__GIVEN PROBLEM__
Swap "Guides" for "Help" in the rows starting at the line containing "Given: Open the Compressed Folder Tools tab" and ending at the line containing "pyautogui.click(x=717, y=190)", then write out those lines with nothing else altered.

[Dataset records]
◆ ◆ ◆ ◆ ◆ ◆ ◆

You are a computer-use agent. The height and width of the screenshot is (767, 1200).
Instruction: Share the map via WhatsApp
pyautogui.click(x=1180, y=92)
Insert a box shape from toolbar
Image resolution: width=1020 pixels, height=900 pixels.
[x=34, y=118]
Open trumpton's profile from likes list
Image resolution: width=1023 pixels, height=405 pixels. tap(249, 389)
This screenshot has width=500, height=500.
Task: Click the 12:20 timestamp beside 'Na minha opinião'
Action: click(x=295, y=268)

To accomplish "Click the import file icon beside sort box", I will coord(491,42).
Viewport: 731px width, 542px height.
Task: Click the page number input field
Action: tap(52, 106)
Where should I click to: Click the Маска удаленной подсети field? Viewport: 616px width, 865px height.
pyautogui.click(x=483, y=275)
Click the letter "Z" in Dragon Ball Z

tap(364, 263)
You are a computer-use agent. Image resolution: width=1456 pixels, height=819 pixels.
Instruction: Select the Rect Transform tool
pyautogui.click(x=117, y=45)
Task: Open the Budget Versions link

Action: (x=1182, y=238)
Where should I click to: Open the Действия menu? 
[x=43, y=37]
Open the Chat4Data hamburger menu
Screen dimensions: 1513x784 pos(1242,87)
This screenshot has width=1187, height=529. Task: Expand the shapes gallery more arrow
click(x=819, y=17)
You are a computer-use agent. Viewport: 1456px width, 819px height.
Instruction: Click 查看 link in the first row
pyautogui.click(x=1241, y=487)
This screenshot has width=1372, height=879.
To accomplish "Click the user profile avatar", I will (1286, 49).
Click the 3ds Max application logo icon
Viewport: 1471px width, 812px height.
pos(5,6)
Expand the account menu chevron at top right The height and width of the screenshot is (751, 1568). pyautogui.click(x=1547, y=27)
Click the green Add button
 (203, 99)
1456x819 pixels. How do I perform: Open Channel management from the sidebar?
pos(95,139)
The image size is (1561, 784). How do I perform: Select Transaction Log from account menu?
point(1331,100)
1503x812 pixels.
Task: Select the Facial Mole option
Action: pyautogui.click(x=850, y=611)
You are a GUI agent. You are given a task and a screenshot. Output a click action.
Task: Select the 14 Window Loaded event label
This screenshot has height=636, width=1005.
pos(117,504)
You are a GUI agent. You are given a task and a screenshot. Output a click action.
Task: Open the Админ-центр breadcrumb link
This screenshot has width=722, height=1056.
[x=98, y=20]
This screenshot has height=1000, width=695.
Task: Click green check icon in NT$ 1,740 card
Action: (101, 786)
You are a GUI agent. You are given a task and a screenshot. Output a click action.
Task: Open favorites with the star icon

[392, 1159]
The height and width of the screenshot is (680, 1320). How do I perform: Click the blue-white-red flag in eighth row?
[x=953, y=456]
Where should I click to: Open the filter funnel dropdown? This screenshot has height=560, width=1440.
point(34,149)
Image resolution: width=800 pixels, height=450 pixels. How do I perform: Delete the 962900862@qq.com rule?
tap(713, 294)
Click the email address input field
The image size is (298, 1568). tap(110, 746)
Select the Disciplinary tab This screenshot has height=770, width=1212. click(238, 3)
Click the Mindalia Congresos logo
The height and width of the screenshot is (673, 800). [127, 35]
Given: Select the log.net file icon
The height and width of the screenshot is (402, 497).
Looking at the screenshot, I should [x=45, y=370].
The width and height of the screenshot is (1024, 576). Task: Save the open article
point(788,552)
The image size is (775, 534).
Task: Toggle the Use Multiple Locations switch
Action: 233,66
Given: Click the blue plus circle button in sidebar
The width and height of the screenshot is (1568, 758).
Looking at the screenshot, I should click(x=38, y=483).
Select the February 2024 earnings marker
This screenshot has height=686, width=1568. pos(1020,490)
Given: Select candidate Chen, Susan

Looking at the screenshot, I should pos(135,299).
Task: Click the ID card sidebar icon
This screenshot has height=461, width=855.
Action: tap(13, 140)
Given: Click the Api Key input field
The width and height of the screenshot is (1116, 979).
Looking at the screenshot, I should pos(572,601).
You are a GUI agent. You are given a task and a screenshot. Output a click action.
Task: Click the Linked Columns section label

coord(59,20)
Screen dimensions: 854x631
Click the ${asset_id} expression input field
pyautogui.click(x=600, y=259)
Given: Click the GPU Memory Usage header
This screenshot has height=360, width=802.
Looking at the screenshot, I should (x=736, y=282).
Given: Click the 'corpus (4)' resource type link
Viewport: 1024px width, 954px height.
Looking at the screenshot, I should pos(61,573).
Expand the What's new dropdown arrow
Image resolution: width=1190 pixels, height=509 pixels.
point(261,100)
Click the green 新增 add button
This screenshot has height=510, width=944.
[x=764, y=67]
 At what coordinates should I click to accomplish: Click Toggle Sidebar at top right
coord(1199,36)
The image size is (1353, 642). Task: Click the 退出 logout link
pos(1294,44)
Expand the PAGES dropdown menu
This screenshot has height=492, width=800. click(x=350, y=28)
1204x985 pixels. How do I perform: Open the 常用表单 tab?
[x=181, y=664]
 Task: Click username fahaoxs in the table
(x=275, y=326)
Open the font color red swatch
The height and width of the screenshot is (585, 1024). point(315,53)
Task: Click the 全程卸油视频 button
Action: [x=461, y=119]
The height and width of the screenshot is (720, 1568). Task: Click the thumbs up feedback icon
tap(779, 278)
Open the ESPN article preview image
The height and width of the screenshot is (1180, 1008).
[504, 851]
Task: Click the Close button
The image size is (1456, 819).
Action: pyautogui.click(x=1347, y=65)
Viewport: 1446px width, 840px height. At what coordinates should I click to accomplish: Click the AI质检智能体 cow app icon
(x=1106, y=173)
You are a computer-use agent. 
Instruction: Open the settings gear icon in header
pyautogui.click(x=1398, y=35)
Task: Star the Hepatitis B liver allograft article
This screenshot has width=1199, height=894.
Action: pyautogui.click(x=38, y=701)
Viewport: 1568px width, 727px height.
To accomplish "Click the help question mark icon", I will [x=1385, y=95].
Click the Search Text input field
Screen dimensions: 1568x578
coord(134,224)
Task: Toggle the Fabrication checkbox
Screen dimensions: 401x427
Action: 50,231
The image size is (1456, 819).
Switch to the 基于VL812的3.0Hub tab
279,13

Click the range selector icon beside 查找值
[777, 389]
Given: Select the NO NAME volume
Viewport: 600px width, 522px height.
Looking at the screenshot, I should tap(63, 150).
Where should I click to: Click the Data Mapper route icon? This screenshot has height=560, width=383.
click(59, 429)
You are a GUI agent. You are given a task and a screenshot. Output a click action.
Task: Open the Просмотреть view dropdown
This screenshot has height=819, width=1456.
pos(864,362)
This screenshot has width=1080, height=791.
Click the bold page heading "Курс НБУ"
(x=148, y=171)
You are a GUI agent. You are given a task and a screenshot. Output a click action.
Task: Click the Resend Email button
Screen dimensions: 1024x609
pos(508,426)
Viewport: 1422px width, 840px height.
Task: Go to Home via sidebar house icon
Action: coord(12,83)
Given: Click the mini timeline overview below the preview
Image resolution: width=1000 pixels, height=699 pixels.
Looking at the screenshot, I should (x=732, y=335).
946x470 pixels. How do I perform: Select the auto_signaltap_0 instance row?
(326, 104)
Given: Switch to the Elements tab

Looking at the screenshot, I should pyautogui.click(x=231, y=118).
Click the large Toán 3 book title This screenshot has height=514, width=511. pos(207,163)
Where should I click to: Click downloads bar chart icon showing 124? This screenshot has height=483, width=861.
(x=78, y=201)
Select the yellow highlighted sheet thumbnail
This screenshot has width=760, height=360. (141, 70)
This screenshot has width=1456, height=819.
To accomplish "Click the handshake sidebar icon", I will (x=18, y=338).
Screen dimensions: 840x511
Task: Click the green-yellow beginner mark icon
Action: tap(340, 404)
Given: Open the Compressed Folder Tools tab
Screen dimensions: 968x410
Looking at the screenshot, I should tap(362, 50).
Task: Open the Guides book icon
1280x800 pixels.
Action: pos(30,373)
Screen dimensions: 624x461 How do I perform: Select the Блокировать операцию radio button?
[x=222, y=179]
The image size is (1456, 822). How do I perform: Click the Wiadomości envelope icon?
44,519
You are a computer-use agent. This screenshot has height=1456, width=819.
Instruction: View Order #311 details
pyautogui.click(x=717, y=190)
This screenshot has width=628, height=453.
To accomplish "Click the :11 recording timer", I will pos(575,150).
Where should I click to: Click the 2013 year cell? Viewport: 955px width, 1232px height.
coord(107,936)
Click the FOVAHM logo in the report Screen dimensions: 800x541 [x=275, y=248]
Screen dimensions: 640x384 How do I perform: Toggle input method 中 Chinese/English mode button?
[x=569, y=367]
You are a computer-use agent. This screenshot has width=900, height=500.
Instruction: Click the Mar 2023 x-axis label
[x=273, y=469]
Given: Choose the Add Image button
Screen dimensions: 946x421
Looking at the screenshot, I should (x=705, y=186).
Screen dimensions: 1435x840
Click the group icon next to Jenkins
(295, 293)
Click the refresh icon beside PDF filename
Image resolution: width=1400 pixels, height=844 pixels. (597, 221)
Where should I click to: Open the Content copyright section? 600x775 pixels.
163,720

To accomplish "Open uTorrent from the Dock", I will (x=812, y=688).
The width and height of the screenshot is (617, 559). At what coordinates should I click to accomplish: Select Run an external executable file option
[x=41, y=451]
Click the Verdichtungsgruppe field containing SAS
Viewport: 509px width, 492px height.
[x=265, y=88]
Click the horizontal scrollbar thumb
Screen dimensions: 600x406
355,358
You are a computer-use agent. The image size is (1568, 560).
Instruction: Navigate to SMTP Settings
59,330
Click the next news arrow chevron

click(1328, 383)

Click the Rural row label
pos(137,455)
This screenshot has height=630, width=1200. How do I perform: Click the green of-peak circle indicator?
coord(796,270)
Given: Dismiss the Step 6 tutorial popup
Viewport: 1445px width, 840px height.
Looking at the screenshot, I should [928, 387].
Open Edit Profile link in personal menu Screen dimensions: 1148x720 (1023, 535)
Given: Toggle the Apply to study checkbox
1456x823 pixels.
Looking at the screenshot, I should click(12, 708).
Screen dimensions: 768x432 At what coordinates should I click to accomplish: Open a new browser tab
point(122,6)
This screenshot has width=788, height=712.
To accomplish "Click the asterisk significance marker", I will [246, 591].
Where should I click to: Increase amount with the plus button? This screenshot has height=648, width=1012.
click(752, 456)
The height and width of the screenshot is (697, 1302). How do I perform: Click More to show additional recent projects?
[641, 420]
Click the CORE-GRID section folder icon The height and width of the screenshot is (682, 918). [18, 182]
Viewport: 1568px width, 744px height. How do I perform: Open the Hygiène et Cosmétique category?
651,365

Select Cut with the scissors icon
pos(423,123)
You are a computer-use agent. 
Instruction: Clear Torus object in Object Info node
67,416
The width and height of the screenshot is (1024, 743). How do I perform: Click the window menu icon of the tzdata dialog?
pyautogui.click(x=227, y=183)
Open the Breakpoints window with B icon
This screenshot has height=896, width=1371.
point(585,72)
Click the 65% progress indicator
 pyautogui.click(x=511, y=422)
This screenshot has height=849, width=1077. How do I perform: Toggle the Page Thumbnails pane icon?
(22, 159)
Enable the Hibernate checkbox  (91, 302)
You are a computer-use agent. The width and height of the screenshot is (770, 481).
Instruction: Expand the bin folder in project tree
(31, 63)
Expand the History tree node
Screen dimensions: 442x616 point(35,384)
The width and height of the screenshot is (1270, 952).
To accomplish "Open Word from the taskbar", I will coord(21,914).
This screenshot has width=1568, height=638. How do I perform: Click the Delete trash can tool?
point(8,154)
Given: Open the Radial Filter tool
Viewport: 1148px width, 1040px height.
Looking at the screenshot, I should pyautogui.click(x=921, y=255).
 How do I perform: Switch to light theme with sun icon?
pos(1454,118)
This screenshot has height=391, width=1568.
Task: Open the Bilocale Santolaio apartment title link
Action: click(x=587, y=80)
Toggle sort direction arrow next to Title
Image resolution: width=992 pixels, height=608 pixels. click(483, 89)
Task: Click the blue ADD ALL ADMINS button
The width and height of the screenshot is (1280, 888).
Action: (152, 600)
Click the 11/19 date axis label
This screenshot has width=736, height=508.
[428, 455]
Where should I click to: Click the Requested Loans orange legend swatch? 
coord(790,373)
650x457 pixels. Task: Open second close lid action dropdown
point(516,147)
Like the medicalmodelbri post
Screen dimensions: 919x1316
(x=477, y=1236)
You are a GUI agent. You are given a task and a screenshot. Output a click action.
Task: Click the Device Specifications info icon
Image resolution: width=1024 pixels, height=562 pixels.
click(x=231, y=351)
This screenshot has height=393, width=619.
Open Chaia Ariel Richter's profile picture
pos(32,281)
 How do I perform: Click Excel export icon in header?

◆ ◆ ◆ ◆ ◆ ◆ ◆

__EXPECTED ANSWER__
Given: Open the Compressed Folder Tools tab
Screen dimensions: 968x410
Looking at the screenshot, I should tap(362, 50).
Task: Open the Help book icon
1280x800 pixels.
Action: pos(30,373)
Screen dimensions: 624x461 How do I perform: Select the Блокировать операцию radio button?
[x=222, y=179]
The image size is (1456, 822). How do I perform: Click the Wiadomości envelope icon?
44,519
You are a computer-use agent. This screenshot has height=1456, width=819.
Instruction: View Order #311 details
pyautogui.click(x=717, y=190)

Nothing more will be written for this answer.